Lo Kwee-Seong Medical Image Analysis Laboratory, Department of Computer Science and Engineering, The Hong Kong University of Science and Technology, Hong Kong.
Med Image Anal. 2021 Oct;73:102200. doi: 10.1016/j.media.2021.102200. Epub 2021 Aug 2.
Implementing deep convolutional neural networks (CNNs) with boolean arithmetic is ideal for eliminating the notoriously high computational expense of deep learning models. However, although lossless model compression via weight-only quantization has been achieved in previous works, it is still an open problem about how to reduce the computation precision of CNNs without losing performance, especially for medical image segmentation tasks where data dimension is high and annotation is scarce. This paper presents a novel CNN quantization framework that can squeeze a deep model (both parameters and activation) to extremely low bitwidth, e.g., 1∼2 bits, while maintaining its high performance. In the new method, we first design a strong baseline quantizer with an optimizable quantization range. Then, to relieve the back-propagation difficulty caused by the discontinuous quantization function, we design a radical residual connection scheme that allows gradients to flow through every quantized layer freely. Moreover, a tanh-based derivative function is used to further boost gradient flow and a distributional loss is employed to regularize the model output. Extensive experiments and ablation studies are conducted on two well-established public 3D segmentation datasets, i.e., BRATS2020 and LiTS. Experimental results evidence that our framework not only outperforms state-of-the-art quantization approaches significantly, but also achieves lossless performance on both datasets with ternary (2-bit) quantization.

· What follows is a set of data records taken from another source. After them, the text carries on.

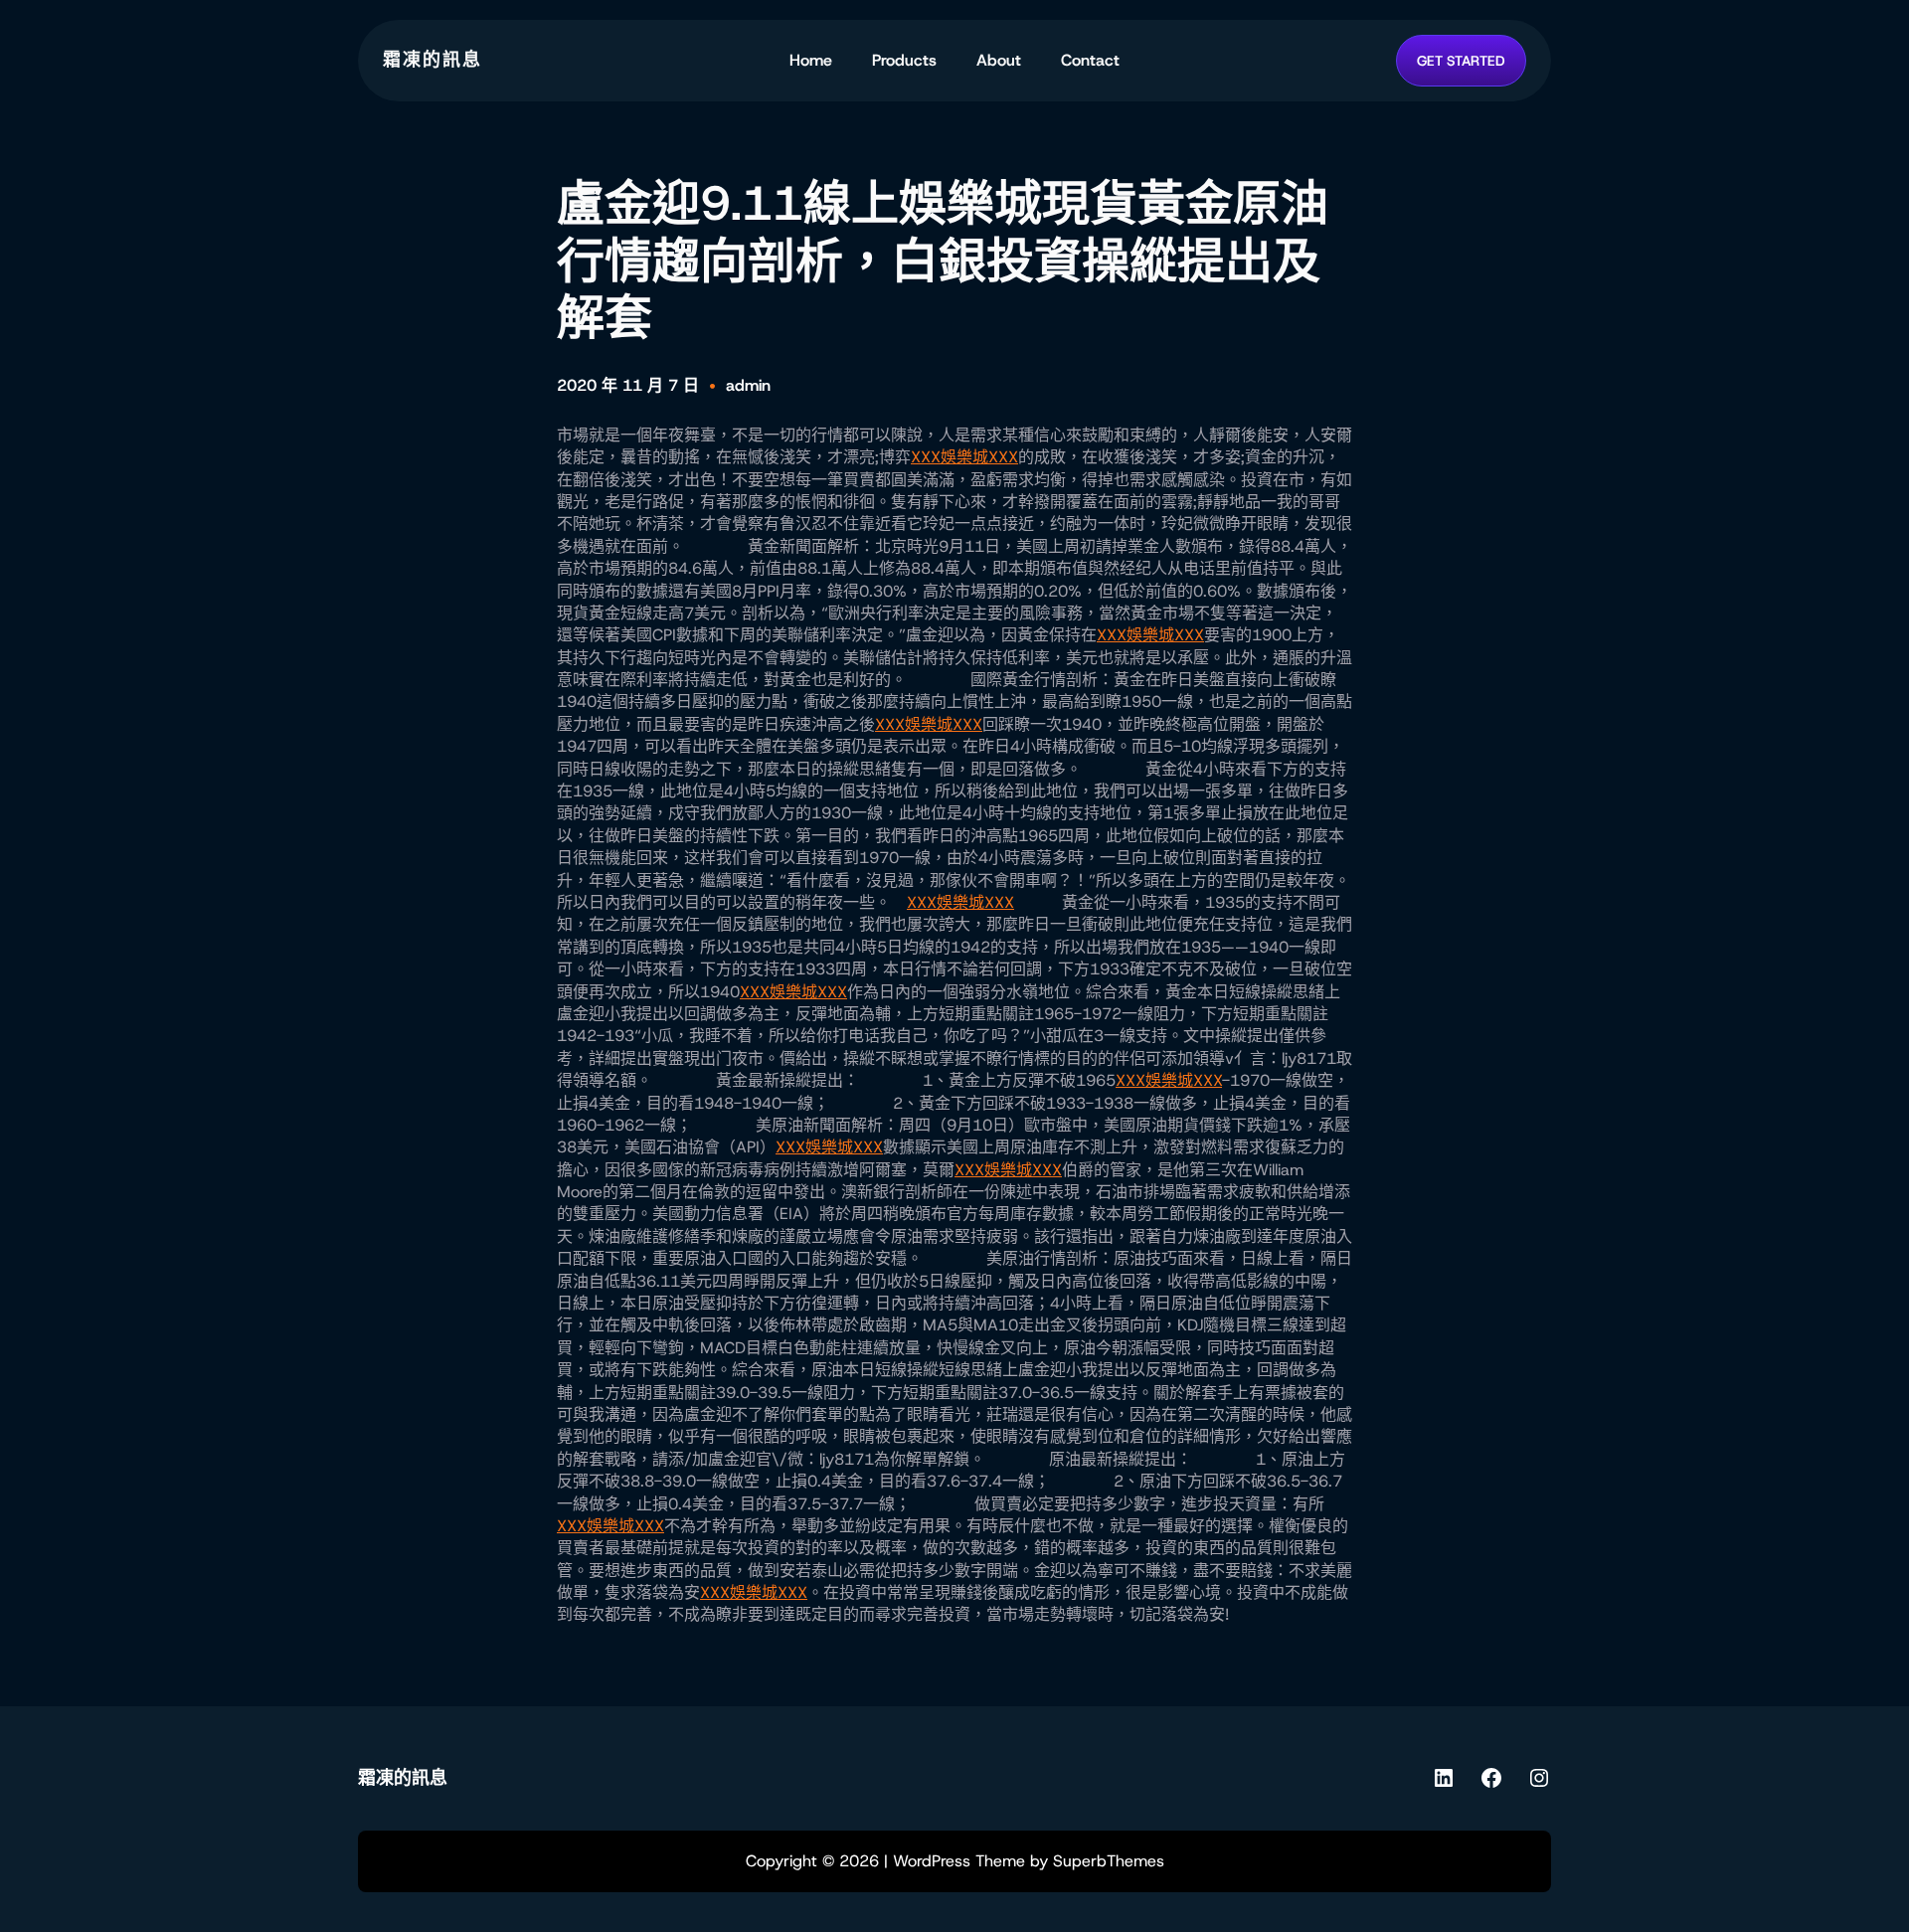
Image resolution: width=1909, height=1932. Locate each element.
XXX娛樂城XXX (964, 456)
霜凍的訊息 (432, 60)
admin (748, 385)
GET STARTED (1461, 61)
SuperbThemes (1108, 1860)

用布尔算术实现深度卷积神经网络 (CNN) 是消除深度学习模型众所周知的高计算成本的理想方法。然而,尽管之前的工作已经实现了通过仅量化权重的无损模型压缩,但如何在不降低性能的情况下降低 CNN 的计算精度仍然是一个悬而未决的问题,特别是对于医学图像分割任务,其数据维度较高且注释较少。本文提出了一种新的 CNN 量化框架,该框架可以将深度模型(参数和激活)压缩到极低的位宽,例如 1∼2 位,同时保持其高性能。在新方法中,我们首先设计了一个具有可优化量化范围的强大基线量化器。然后,为了缓解由不连续量化函数引起的反向传播困难,我们设计了一种激进的残差连接方案,允许梯度自由流经每个量化层。此外,使用基于 tanh 的导数函数进一步促进梯度流,并使用分布损失来正则化模型输出。在两个成熟的公共 3D 分割数据集,即 BRATS2020 和 LiTS 上进行了广泛的实验和消融研究。实验结果表明,我们的框架不仅显著优于最新的量化方法,而且在两个数据集上都实现了无损性能,使用三元(2 位)量化。